Diarmaid Ferriter: Wilful disregard for Ireland at Westminster is nothing new

‘Breathtaking ignorance’ of Brexiteers on Border has deep roots in past affairs

Joe Duffy could have added that two of Farage’s children are entitled to citizenship here through their Irish-born mother Photograph: Alastair Grant

Joe Duffy could have added that two of Farage’s children are entitled to citizenship here through their Irish-born mother Photograph: Alastair Grant

This month 97 years ago, British prime minister David Lloyd George was in boastful form about the Irish question that had dogged his coalition governments. The day before the Anglo-Irish Treaty was signed, a panicked Arthur Griffith, who led the Irish delegation, pleaded with the prime minister to obtain “a conditional recognition, however shadowy, of Irish national unity” in return for the acceptance of allegiance to the empire by an Irish Free State.

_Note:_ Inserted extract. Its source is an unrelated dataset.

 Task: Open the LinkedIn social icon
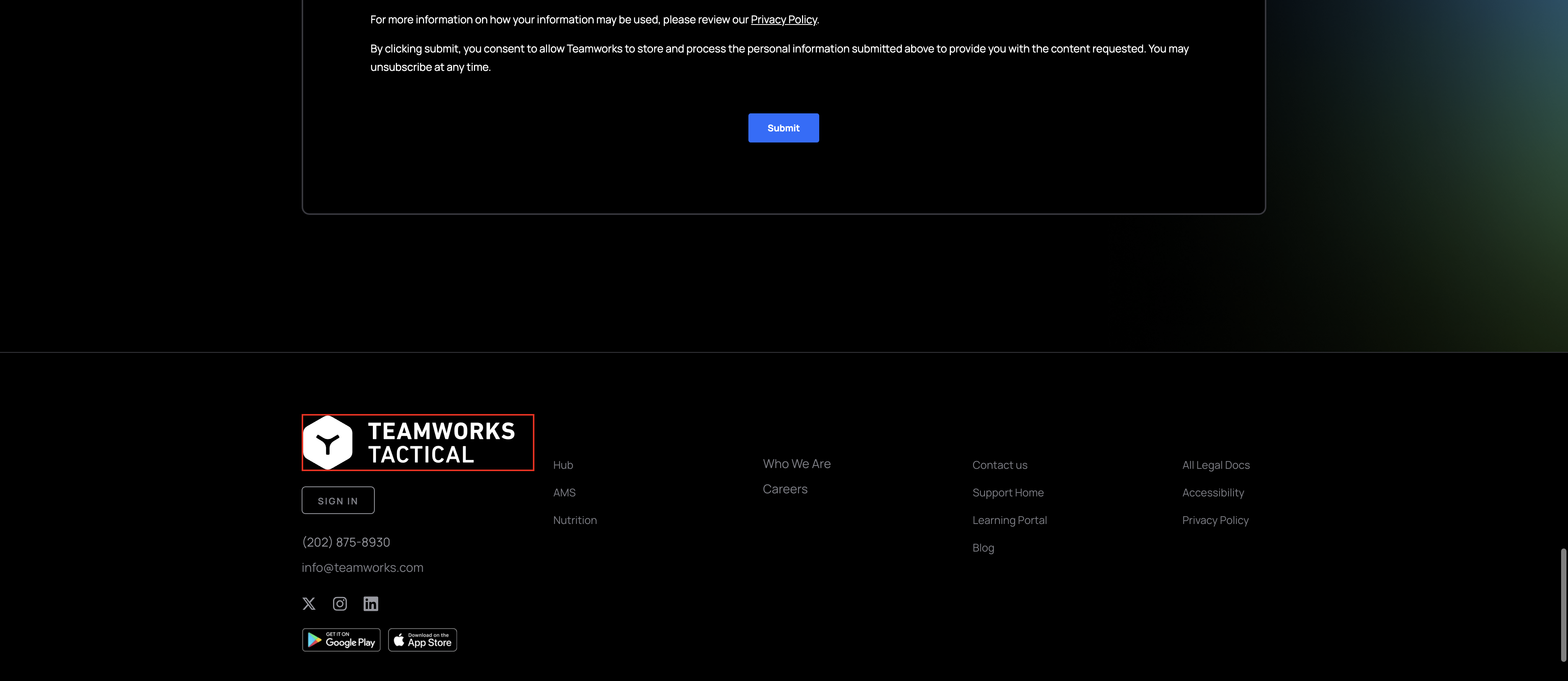pyautogui.click(x=371, y=603)
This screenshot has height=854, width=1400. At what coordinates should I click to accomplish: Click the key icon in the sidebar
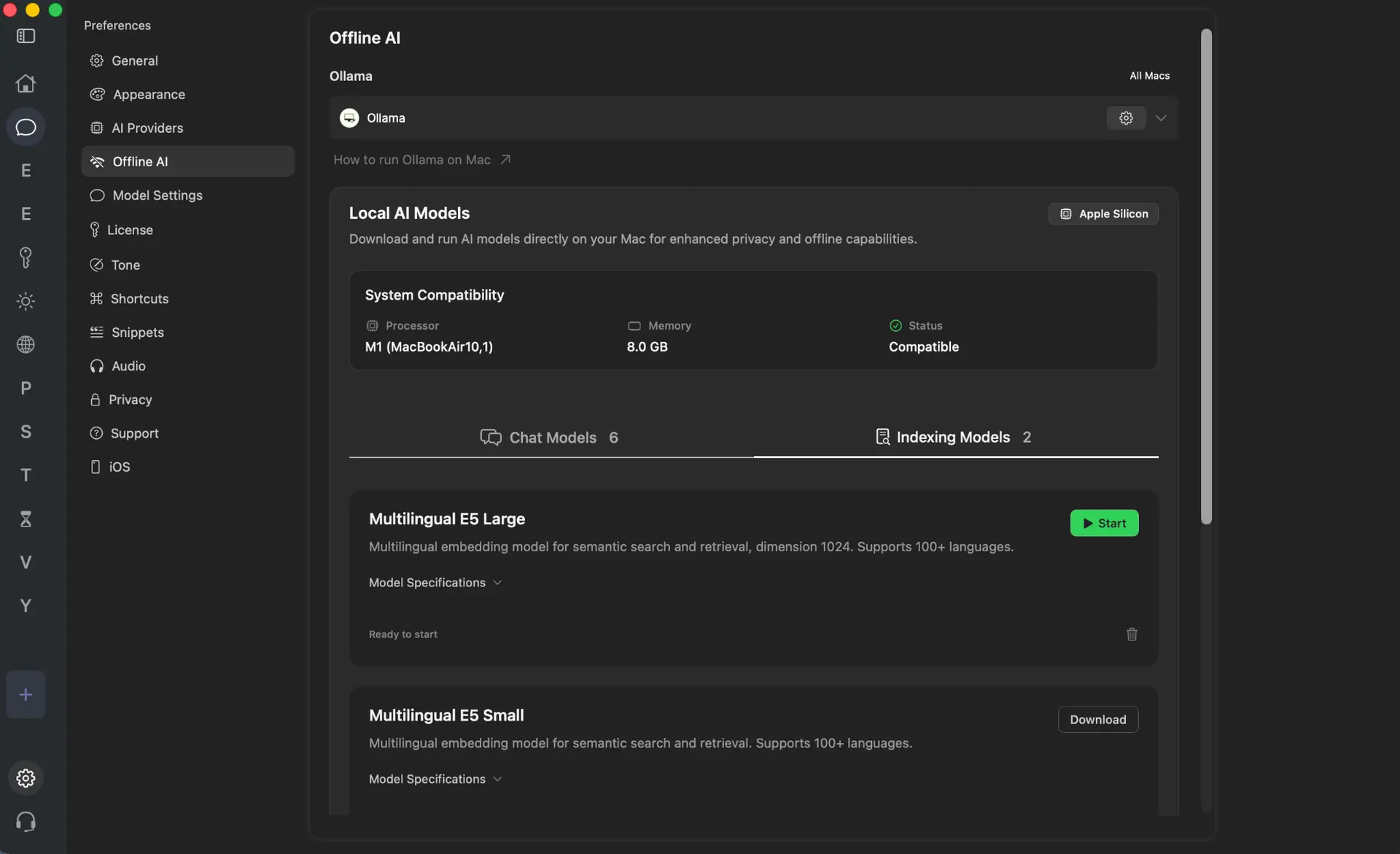coord(26,257)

But the desperate plea was in vain; instead, a boundary commission proposal was incorporated into article 12 of the treaty; it stipulated that if Northern Ireland opted to remain separate from the new Free State, as was its right under the treaty, the boundary commission would determine the Border “in accordance with the wishes of the inhabitants, so far as may be compatible with economic and geographic conditions”.